# [Action item]
Reproduce the lines below exactly. Begin with the first, end with the line containing "Click the 播放 play button", and leave out the pictures.
=-=-=
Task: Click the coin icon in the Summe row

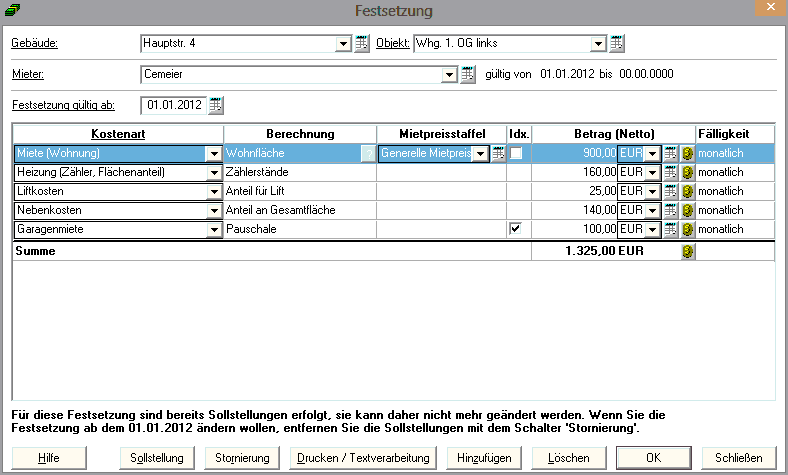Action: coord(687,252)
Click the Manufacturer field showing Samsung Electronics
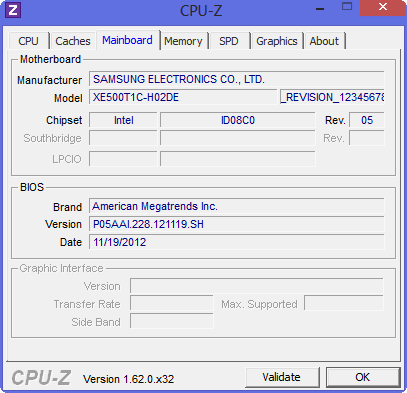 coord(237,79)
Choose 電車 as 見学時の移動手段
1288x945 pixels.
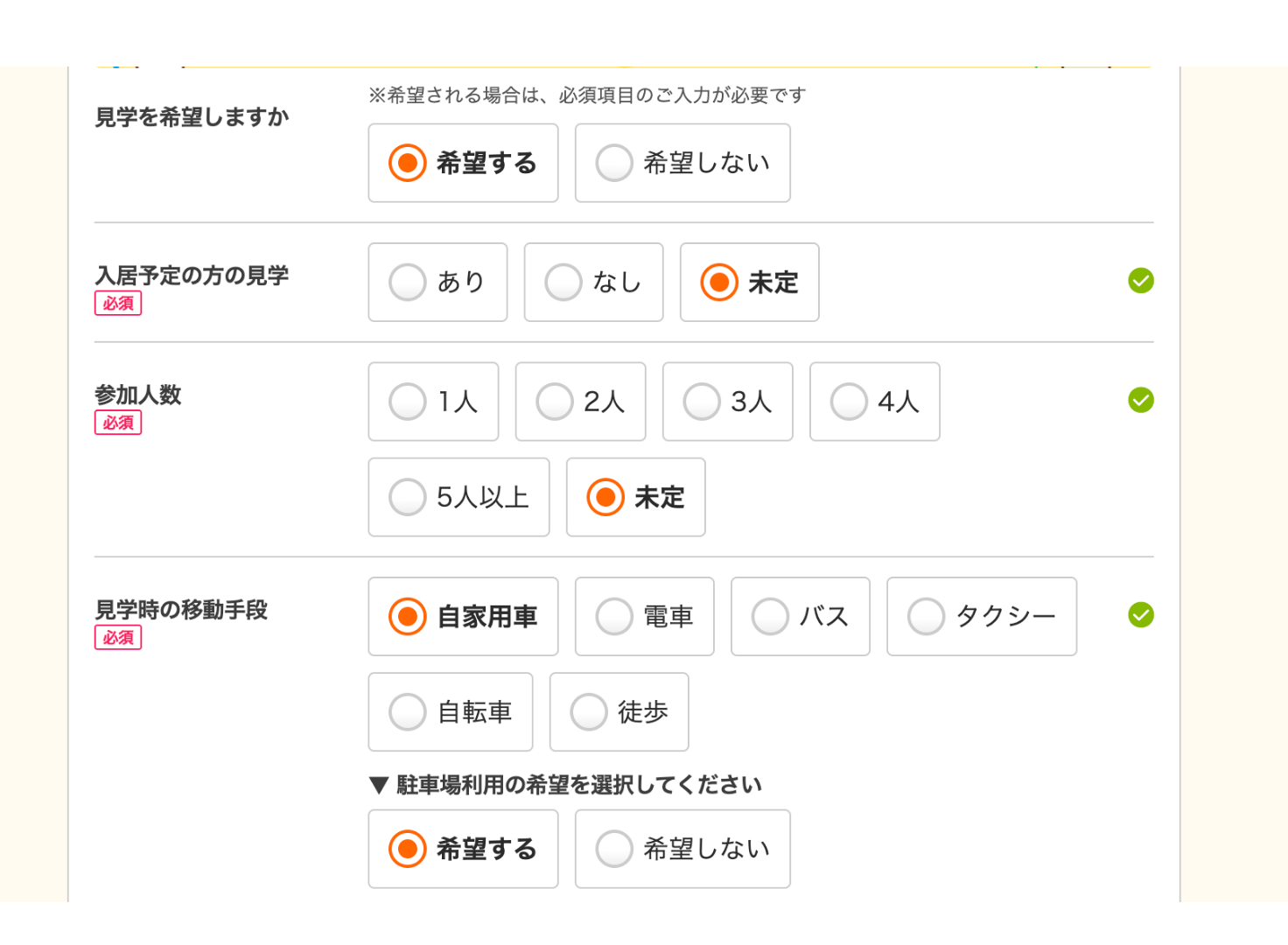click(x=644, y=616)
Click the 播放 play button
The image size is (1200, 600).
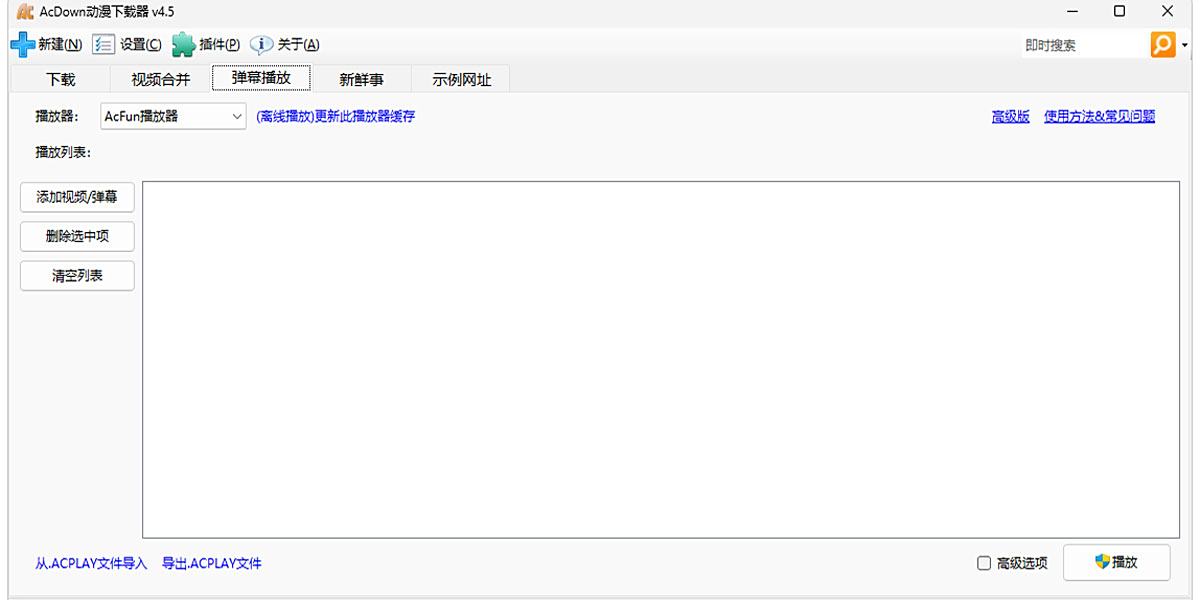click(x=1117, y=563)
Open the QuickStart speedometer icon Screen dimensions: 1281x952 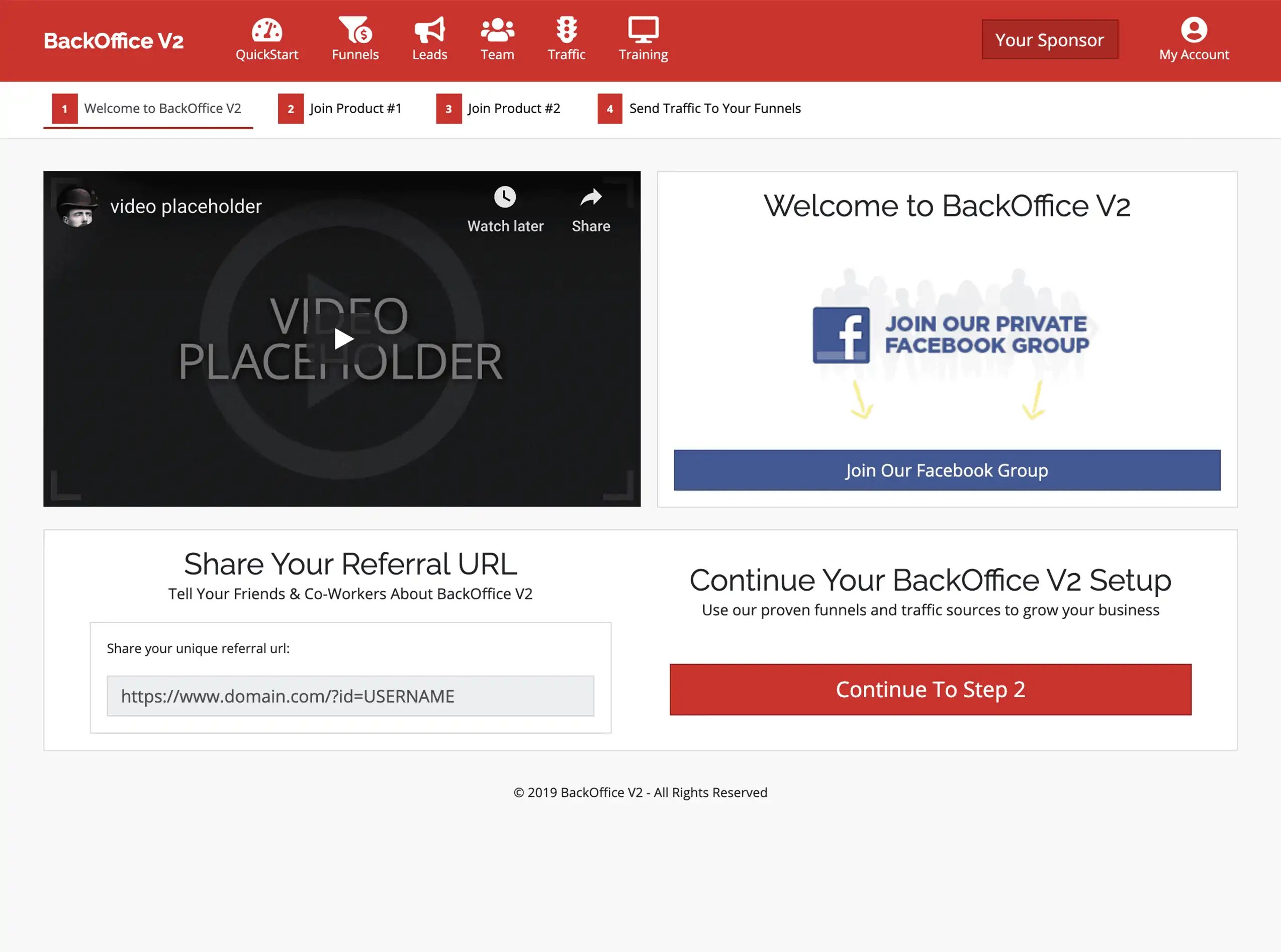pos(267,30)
=-=-=
# [Expected answer]
Task: Click the coin icon in the Summe row

Action: coord(687,252)
Click the Manufacturer field showing Samsung Electronics
 coord(237,79)
Choose 電車 as 見学時の移動手段
1288x945 pixels.
click(x=644, y=616)
Click the 播放 play button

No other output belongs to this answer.